We forgot to discuss my “numbers” during the visit, but I knew the nurses upstairs in the chemo suite would be on top of that.  Sure enough, Ashley told me the numbers looked good.  I asked her what the white count was, and she said 9.23!  Holy cow!!  I thought she must have been looking at somebody else’s results!  But she gave me a copy of it, and that’s exactly what it said!  Woo hoo!  Of course, I didn’t have chemo last week, so I’m sure that helped with the boost.

The chemo drip went smoothly yesterday, and I was feeling good afterwards and have continued to feel good all day today.  Finished my work around 1400 and then went “shopping” at omahasteaks.com!  Thank you so much, Mom and Free, for the wonderful gift certificate!  That was so thoughtful of you, and we are making room in the freezer right now for the delicious goodies that will soon arrive on our doorstep.  They have such a nice variety of things – not just steaks.  Can’t wait! 

Please keep your fingers crossed and all those positive thoughts flowing that I glide through the weekend with NO side effects.  Maybe we’ll even make it to the beach!  Still not sure what’s happening with the boat, but I’ll keep you posted on that when I know more.  LOVE YOU ALL!

3 comments:

Jean said...

"Woo hoo" is right, Suzy!

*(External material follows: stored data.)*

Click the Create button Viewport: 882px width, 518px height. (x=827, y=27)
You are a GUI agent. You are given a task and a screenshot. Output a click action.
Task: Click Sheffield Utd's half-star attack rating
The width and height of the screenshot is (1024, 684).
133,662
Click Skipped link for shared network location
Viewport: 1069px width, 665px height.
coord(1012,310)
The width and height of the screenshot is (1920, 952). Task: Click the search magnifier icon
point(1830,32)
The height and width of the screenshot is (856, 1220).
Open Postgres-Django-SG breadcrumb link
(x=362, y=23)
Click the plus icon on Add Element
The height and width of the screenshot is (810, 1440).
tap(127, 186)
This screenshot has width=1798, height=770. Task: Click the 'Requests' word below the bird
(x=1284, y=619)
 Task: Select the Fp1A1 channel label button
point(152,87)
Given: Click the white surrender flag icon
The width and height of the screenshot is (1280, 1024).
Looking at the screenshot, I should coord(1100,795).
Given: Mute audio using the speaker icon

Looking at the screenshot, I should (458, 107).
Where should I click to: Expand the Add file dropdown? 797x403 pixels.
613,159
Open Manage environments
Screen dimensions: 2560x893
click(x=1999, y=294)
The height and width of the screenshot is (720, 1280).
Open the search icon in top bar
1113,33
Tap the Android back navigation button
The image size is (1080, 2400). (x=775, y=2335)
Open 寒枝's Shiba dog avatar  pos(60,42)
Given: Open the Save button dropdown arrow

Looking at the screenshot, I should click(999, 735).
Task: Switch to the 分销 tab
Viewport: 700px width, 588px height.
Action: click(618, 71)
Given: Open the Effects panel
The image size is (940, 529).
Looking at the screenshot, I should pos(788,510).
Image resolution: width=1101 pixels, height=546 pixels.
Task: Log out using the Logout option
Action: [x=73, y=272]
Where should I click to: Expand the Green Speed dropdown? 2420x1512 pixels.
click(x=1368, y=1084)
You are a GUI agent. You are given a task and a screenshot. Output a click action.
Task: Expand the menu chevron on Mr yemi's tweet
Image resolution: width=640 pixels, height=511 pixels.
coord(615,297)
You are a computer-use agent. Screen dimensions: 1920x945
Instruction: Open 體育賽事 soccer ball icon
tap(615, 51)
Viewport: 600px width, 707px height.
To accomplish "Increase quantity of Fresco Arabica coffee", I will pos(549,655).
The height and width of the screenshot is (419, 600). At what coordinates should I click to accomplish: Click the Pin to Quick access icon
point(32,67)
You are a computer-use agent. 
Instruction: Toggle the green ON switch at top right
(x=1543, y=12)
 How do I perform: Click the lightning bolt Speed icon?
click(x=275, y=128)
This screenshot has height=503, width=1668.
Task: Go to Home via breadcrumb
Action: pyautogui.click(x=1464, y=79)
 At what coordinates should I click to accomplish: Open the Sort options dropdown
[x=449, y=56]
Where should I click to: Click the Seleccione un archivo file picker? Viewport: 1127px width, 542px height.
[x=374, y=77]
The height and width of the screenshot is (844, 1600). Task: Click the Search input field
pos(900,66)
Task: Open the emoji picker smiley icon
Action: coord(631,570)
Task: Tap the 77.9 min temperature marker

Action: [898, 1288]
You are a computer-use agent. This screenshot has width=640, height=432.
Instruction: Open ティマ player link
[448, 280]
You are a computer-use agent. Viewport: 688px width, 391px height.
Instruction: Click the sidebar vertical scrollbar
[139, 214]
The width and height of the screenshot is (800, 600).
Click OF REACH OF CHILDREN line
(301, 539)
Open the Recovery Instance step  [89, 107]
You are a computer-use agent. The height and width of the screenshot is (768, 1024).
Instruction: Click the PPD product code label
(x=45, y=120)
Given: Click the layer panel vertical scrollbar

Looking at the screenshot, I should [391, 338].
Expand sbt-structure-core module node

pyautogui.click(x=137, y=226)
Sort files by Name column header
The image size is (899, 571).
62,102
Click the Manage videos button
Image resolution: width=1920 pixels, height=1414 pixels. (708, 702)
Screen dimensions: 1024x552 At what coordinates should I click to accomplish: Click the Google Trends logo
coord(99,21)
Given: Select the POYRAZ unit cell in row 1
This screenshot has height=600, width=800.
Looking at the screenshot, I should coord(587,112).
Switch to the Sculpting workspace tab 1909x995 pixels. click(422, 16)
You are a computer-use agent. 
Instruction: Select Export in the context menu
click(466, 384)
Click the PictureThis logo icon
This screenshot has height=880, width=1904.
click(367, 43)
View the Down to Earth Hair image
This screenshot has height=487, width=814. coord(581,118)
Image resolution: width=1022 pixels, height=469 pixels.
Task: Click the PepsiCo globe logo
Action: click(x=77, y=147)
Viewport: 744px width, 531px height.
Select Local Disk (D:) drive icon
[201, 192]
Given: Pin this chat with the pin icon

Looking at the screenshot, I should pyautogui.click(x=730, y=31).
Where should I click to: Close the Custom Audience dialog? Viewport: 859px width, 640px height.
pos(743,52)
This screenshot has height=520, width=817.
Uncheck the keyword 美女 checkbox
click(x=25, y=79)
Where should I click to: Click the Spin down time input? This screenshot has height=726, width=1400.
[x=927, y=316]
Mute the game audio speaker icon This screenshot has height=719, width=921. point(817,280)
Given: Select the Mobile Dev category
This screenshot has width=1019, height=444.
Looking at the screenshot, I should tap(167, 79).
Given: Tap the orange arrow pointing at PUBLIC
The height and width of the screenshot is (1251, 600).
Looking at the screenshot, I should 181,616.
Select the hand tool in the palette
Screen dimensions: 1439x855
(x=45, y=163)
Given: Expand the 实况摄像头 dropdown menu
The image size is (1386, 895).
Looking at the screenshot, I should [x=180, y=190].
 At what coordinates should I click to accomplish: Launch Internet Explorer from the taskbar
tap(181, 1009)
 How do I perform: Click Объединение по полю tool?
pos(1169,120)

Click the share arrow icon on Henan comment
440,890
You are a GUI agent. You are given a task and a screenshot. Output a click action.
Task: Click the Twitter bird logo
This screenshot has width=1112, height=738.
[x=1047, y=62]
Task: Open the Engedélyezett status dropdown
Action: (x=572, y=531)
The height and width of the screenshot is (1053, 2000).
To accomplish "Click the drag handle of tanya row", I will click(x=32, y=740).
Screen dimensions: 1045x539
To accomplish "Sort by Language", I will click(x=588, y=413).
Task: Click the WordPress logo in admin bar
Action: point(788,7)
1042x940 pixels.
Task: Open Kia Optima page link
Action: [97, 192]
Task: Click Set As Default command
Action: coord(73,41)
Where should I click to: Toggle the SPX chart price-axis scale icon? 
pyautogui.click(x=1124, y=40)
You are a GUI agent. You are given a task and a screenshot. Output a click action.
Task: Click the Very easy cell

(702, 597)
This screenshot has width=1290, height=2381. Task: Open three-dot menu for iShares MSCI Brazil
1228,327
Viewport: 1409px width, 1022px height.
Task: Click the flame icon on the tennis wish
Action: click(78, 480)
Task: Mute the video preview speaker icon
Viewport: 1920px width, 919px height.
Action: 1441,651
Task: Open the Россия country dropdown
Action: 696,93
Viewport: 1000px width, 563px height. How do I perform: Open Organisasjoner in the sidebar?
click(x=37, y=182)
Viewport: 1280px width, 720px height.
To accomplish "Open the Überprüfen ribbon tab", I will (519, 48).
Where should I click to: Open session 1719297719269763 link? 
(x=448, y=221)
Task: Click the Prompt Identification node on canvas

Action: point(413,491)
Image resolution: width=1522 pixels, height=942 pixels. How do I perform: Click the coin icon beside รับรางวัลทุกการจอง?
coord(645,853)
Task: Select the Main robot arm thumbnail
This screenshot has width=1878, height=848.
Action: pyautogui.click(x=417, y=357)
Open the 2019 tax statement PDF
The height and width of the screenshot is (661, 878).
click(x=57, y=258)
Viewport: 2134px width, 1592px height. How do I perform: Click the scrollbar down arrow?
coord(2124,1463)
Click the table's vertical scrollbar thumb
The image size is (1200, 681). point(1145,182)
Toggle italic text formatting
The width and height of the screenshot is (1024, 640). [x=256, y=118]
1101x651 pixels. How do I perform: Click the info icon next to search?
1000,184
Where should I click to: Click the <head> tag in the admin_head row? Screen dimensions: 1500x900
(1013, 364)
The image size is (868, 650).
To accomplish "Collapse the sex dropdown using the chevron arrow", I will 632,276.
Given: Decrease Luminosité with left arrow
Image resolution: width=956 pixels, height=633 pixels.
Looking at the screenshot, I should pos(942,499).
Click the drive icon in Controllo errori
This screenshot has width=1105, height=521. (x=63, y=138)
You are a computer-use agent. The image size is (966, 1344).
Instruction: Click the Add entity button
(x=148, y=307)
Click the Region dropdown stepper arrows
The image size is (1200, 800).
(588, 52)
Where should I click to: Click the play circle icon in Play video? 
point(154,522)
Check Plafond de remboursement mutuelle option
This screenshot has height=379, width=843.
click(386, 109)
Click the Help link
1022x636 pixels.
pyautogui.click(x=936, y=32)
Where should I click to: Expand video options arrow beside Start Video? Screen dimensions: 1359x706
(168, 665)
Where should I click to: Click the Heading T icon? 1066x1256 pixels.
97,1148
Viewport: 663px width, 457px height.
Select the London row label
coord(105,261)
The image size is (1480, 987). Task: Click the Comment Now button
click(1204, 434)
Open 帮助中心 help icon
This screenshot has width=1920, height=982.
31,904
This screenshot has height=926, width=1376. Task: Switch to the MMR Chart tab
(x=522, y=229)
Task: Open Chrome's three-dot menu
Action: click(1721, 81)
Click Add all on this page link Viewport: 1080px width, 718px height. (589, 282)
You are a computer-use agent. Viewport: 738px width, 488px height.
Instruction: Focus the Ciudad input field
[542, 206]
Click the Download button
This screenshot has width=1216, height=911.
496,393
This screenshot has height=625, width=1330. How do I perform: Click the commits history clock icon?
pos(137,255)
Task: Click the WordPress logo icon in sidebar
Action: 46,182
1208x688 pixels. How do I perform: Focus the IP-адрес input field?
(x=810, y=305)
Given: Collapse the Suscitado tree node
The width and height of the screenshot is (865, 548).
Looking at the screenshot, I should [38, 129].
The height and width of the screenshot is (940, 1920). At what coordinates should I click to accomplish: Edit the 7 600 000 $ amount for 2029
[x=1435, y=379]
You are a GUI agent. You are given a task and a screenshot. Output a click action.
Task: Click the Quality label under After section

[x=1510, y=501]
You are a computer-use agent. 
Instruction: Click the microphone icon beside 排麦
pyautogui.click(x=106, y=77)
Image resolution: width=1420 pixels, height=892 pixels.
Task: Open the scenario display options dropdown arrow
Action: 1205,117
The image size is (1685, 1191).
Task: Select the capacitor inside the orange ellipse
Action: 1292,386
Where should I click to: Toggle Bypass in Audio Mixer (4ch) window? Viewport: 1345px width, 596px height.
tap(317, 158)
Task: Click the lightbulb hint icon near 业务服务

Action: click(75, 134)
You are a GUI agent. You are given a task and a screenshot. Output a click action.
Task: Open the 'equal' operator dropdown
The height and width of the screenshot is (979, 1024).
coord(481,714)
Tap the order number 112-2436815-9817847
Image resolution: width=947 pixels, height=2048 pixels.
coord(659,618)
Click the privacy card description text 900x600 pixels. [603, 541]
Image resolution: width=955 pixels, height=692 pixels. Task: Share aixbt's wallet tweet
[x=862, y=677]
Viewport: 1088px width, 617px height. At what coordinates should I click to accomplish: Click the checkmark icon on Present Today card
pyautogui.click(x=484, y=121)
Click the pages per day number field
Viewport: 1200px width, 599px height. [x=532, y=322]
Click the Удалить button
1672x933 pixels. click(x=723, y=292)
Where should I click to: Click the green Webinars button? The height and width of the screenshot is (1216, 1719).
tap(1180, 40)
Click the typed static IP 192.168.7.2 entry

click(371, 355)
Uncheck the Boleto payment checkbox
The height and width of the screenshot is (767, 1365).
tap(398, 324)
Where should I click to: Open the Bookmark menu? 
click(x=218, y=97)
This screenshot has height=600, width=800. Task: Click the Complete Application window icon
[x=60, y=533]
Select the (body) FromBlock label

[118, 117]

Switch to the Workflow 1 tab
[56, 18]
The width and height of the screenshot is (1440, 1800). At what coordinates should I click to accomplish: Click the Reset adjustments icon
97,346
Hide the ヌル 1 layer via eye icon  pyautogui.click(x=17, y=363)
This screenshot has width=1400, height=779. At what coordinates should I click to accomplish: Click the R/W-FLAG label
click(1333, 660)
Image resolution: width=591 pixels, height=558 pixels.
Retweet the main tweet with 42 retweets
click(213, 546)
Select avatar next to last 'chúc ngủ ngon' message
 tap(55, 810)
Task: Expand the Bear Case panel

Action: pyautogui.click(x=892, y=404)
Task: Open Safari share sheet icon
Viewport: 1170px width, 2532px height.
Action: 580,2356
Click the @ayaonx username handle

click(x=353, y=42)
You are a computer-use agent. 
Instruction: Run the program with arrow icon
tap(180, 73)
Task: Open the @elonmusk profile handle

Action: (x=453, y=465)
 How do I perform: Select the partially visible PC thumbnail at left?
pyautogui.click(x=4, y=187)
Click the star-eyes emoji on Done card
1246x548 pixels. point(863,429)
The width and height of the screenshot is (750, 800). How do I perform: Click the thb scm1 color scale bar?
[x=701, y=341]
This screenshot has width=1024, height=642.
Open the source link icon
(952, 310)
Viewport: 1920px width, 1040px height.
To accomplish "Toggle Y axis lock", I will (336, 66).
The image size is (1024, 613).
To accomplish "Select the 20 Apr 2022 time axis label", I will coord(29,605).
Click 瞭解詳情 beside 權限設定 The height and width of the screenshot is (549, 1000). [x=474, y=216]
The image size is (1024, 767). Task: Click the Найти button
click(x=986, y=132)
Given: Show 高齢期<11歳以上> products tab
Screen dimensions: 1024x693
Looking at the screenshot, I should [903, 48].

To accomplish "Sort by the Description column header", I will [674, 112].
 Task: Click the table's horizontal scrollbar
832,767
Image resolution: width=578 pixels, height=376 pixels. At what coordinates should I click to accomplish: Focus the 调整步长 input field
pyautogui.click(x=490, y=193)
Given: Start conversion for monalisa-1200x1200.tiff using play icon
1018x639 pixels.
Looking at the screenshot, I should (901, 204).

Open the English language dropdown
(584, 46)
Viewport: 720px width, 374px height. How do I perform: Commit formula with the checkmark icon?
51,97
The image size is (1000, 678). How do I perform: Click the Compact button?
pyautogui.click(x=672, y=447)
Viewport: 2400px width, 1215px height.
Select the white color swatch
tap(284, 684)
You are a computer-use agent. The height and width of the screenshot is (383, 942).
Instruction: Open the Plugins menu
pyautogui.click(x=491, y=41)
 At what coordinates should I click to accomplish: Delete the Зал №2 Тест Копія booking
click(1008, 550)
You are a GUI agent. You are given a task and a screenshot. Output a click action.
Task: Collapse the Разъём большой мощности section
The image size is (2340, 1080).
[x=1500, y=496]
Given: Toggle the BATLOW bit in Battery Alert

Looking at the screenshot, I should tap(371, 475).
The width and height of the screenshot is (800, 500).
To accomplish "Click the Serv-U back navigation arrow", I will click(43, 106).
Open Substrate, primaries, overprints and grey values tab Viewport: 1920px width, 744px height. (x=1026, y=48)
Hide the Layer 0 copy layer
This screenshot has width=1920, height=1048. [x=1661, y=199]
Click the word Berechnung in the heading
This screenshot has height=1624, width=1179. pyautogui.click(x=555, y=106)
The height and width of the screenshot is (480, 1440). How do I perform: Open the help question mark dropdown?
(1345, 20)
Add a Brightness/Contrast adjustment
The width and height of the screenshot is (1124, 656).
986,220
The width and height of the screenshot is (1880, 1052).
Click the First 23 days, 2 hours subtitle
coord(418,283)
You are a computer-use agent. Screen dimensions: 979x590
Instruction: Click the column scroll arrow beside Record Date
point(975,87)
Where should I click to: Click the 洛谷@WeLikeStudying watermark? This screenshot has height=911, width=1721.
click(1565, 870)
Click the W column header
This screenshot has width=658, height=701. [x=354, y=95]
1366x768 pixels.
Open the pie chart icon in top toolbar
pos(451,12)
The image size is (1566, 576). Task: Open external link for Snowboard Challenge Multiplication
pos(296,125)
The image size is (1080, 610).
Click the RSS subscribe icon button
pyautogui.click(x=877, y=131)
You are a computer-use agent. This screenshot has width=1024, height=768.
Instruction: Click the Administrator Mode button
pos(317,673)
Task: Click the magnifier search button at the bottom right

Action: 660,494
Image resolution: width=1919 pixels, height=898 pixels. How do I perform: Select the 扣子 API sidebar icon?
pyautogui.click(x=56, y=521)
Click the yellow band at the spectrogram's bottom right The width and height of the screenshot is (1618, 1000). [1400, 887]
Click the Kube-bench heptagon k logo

You must have been over the moon when you heard those numbers - not to mention the nice (and oh-so-true) things Dr. Sprawls had to say about you. Sounds like you had a very good visit with him.
We will certainly keep the positive thoughts and love flowing your way, as are so many other people. I hope that YOUR idea of cutting the steroid dosage in half solves the problem, and that you have a pain-free weekend, and beyond.
I love you!
Mom

Jean said...

Dear Suzy--
You are truly an inspiration, not only to Dr. Sprawls, but also to all of us who love you so much as you bravely soldier through these difficult months. Your blog paints such a clear and detailed picture of your journey, helping us all to be with you as you go.
I love you so much, Suzy--
Freeland

Anonymous said...

Good Morning Suz'.....it's all good news on the blog front this morning.....yea!!!! Loved hearing the high WBC count too....awesome! I feel so happy when I know you are having a good feel-good kind of day...please keep it up!! I also loved hearing the comment from Dr. Sprawls about you being an inspiration.....Suzy, that is an understatement. You continue to amaze me at how you are taking this crazy, sometimes horrible journey head on, never detouring when things get bad....still plowing ahead with the super positive upbeat attitude you have displayed since diagnosis....truly a hero to me. I also wanted to say that when a doctor says that you are an inspiration.....take it to heart and no, I am sure he doesn't say it it everyone. From someone who has spent the last 24 years calling on/dealing with doctors on a day to day basis, very rarely do they show any real emotion/compassion/feelings.....you are a very special person in Dr. Sprawl's eyes for him to say that. You are a very special person in ALL OF OUR EYES...and hearts! I love you and love the way you continue to fight this battle.....truly amazing! God gave me the bestest sister in the whole wide world!